Being locked into a service contract is not what anybody wants. People generally want short commitments, not long ones.

When service providers subsidize equipment they ensure that the equipment functions in a way which does not eat into service provider revenue. This is why service providers in the US have crippled the bluetooth function on phones so customers are forced to buy equipment or service from the provider so they can share photos, music, etc.

America lags behind Asia and Europe when it comes to mobile devices. iPhone aside, Americans just don’t see some of the world’s best devices because they have to pay more for them than they would pay their service provider who finances the hardware they provide.

Device manufacturers despise American wireless carriers because they can’t get their phones in the hands of Americans without having to go through service providers who set the rules and charge fees and dictate terms. This just can’t be good for customers.

The iPhone showed the world that service providers are the wrong people to hold the keys to the mobile device gate.

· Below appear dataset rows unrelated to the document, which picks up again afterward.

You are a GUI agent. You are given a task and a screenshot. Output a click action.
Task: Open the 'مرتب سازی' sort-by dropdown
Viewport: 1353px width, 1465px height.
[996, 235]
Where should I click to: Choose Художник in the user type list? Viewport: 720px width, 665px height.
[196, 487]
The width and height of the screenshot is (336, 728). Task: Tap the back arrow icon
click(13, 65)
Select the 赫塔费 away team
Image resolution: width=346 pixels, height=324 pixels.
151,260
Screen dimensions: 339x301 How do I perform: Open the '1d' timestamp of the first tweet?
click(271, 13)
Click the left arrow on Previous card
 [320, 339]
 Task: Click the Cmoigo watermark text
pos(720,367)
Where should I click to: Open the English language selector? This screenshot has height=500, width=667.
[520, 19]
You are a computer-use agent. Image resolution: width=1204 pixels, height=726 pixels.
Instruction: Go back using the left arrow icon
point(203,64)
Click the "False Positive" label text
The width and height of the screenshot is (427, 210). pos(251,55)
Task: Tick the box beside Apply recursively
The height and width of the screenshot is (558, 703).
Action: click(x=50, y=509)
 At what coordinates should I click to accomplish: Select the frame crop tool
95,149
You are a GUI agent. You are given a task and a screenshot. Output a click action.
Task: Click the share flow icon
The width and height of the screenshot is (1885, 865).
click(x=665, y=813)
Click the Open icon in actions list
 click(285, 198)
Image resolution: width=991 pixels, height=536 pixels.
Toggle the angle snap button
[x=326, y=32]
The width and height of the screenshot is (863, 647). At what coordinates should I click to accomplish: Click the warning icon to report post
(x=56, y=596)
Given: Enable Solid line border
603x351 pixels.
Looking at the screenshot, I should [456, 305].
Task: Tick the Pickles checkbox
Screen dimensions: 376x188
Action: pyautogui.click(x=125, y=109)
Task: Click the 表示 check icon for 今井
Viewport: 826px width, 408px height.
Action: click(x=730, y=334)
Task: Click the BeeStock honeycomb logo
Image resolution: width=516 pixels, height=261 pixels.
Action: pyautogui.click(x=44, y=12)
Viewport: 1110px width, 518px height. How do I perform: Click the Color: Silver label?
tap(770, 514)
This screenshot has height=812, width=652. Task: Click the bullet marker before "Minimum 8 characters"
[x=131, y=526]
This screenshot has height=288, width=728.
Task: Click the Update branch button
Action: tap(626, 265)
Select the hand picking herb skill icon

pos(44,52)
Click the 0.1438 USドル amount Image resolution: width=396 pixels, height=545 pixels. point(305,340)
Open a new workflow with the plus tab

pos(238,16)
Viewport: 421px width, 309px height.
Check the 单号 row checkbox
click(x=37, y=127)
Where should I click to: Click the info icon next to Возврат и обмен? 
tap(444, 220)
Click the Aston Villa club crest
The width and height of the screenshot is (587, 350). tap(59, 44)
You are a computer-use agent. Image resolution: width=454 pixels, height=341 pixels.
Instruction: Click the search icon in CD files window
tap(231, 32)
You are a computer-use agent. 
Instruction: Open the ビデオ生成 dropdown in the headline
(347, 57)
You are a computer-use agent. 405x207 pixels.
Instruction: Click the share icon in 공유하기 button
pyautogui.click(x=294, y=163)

Increased and open wireless competition would lower device prices. If you are spending $400 on a phone, it better be awesome. People will actually demand better products and manufacturers who produce substandard products just won’t make money.

If Wireless Carterfone comes to fruition the benefits far outweigh the drawbacks.

I am not the head of a think tank like the Phoenix Center but my experience tells me open is always better than closed and often times for reasons we can’t foresee. In my career, I have always advocated open approaches to communications and have published magazines on CTI which espoused openness in communications equipment and Internet Telephony which espoused openness in communications over a network.

In every case, the open solution was better. Look at solutions like Asterisk for more proof that open solutions help customers. I just have to disagree with the Phoenix center over the long term. Sure, in the short term there could be a situation where a consumer has to pay a few hundred more for a cell phone but over time, more choice will bring the prices down more quickly and the devices will have full functionality which is always a good thing.

Finally — and this is corny, I agree — closed markets are just un-American.